• [Dataset]:
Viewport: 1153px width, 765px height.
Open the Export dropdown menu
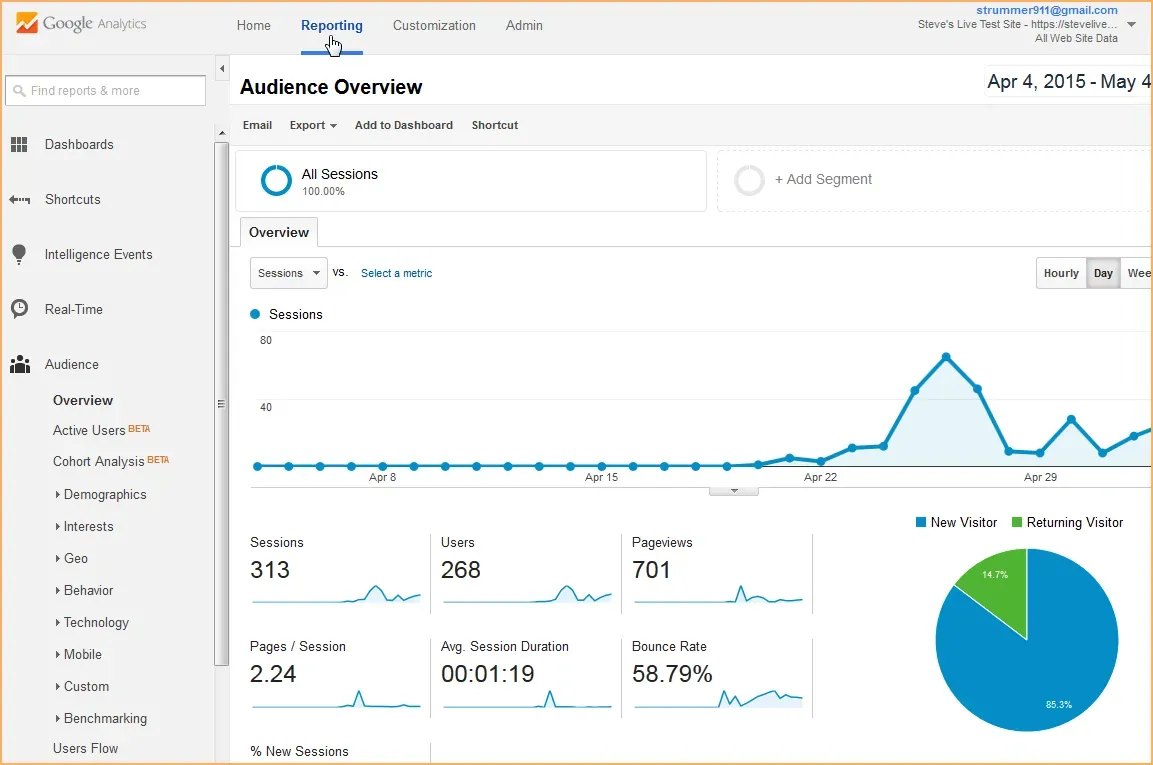(313, 125)
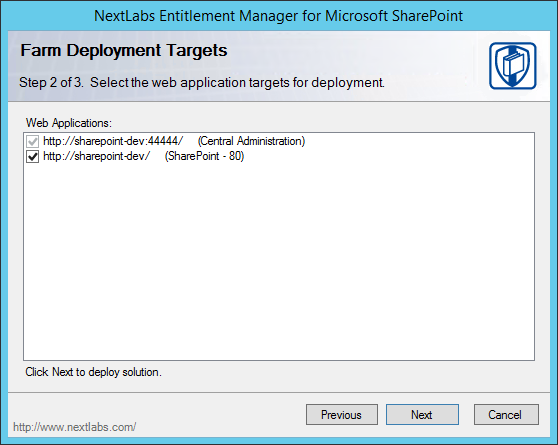Click the Farm Deployment Targets heading
Image resolution: width=558 pixels, height=445 pixels.
123,50
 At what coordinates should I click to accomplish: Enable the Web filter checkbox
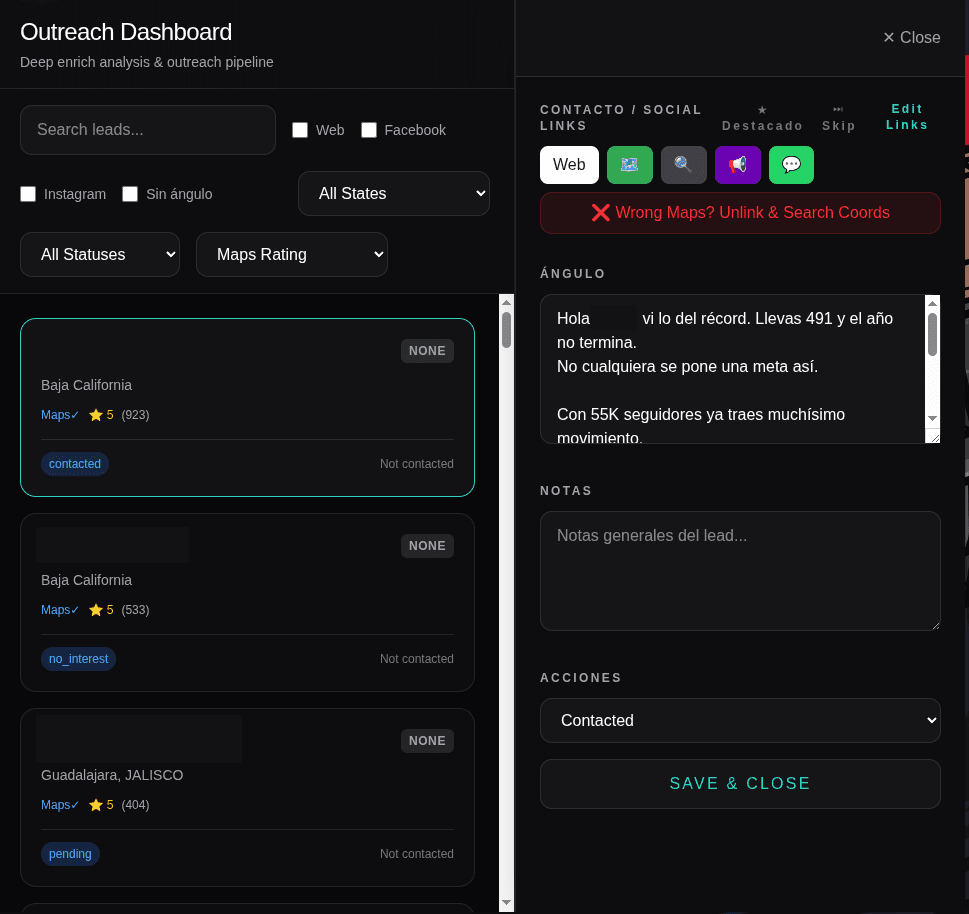point(300,130)
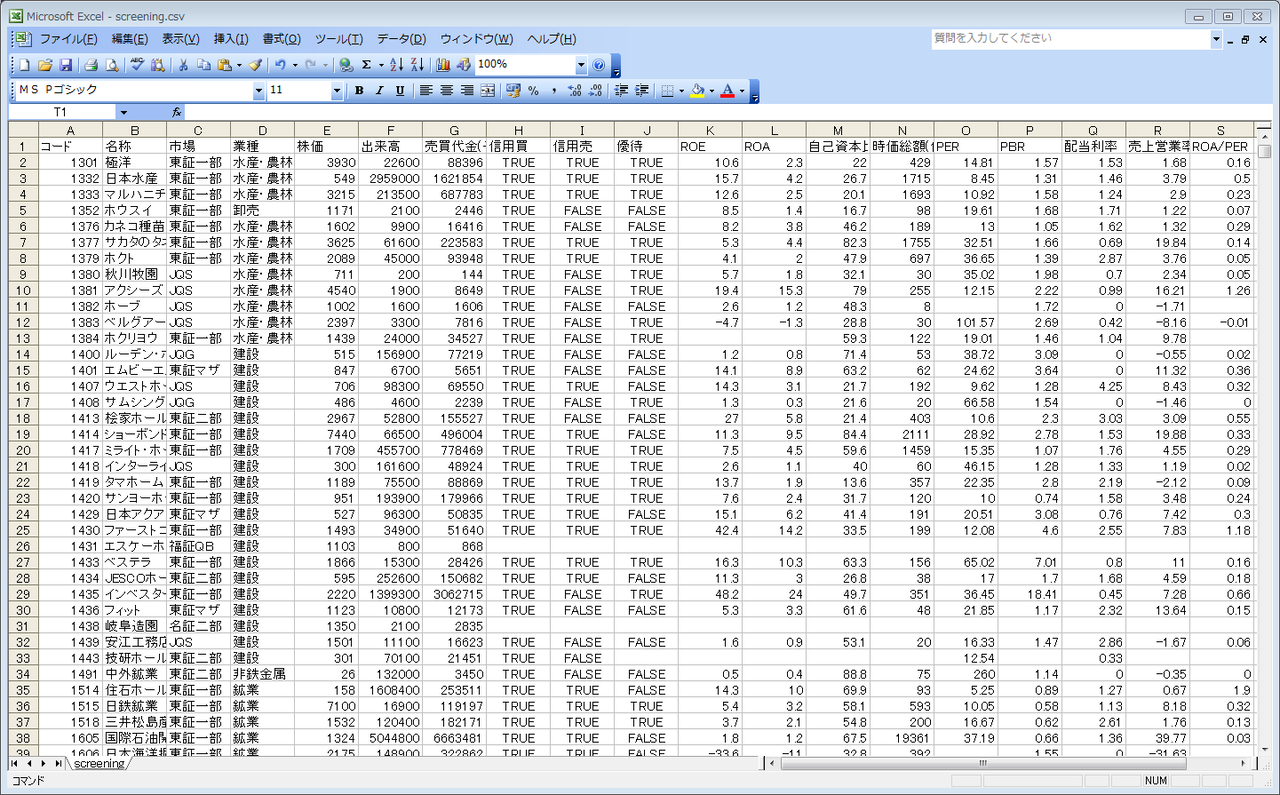Run the spelling check tool
The width and height of the screenshot is (1280, 795).
pos(138,65)
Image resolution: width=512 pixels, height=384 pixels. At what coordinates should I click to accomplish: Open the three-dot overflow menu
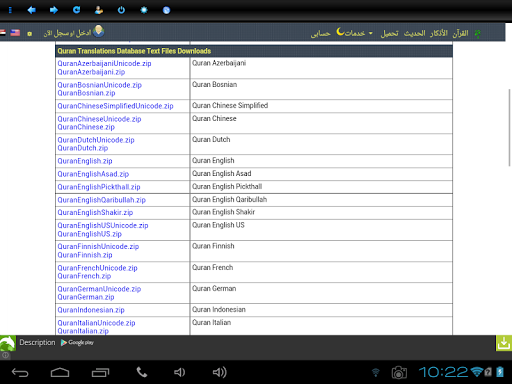10,10
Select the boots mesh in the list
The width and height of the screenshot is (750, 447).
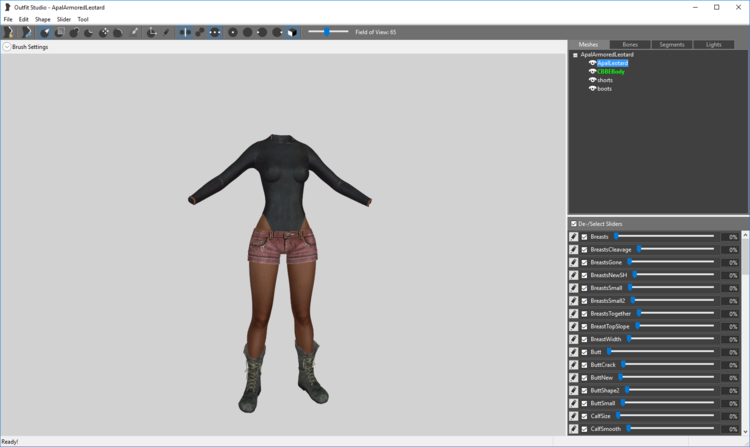(x=605, y=89)
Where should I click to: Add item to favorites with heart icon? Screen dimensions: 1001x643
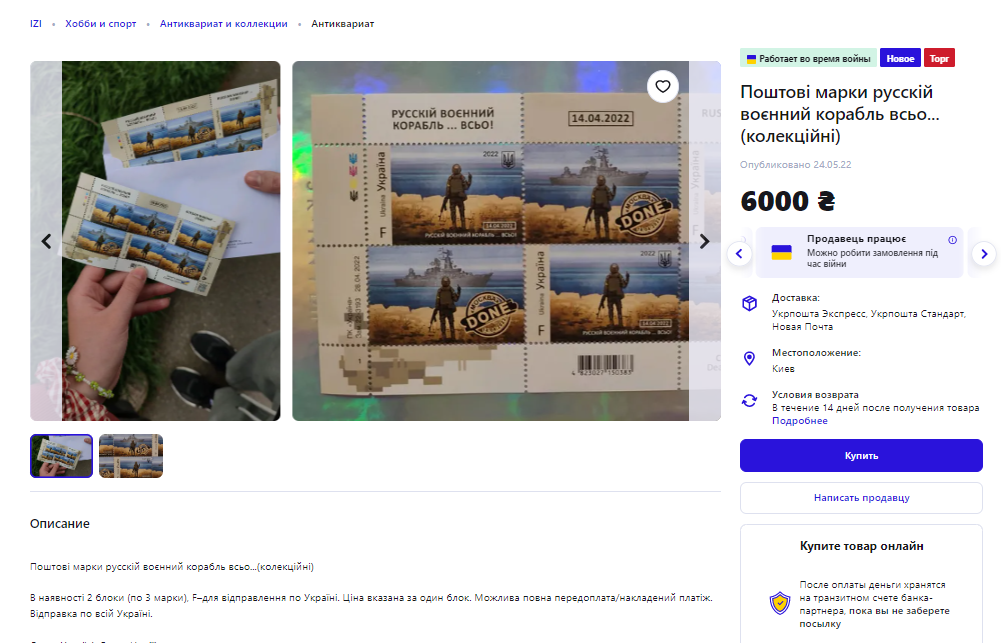click(663, 86)
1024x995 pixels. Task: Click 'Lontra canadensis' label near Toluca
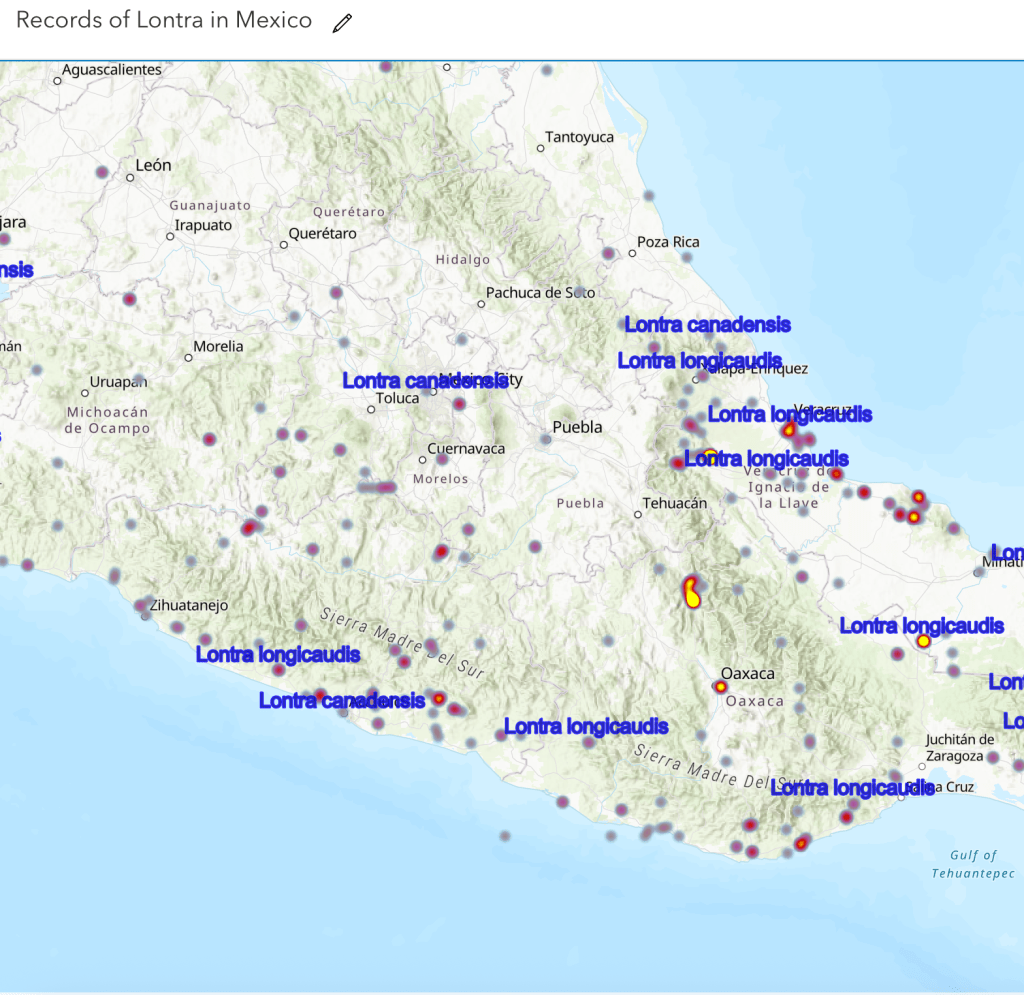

• [Problem statement]: The entries should be printed again exactly as written, leaving all pictures out.

• [Written response]:
Viewport: 1153px width, 765px height.
Open the Export dropdown menu
(313, 125)
Click the Farm Deployment Targets heading
Image resolution: width=558 pixels, height=445 pixels.
123,50
 At what coordinates should I click to accomplish: Enable the Web filter checkbox
point(300,130)
Run the spelling check tool
The width and height of the screenshot is (1280, 795).
pos(138,65)
Image resolution: width=512 pixels, height=384 pixels. At what coordinates should I click to accomplish: Open the three-dot overflow menu
10,10
Select the boots mesh in the list
The width and height of the screenshot is (750, 447).
(x=605, y=89)
Where should I click to: Add item to favorites with heart icon? Screen dimensions: 1001x643
click(663, 86)
1024x995 pixels. Task: Click 'Lontra canadensis' label near Toluca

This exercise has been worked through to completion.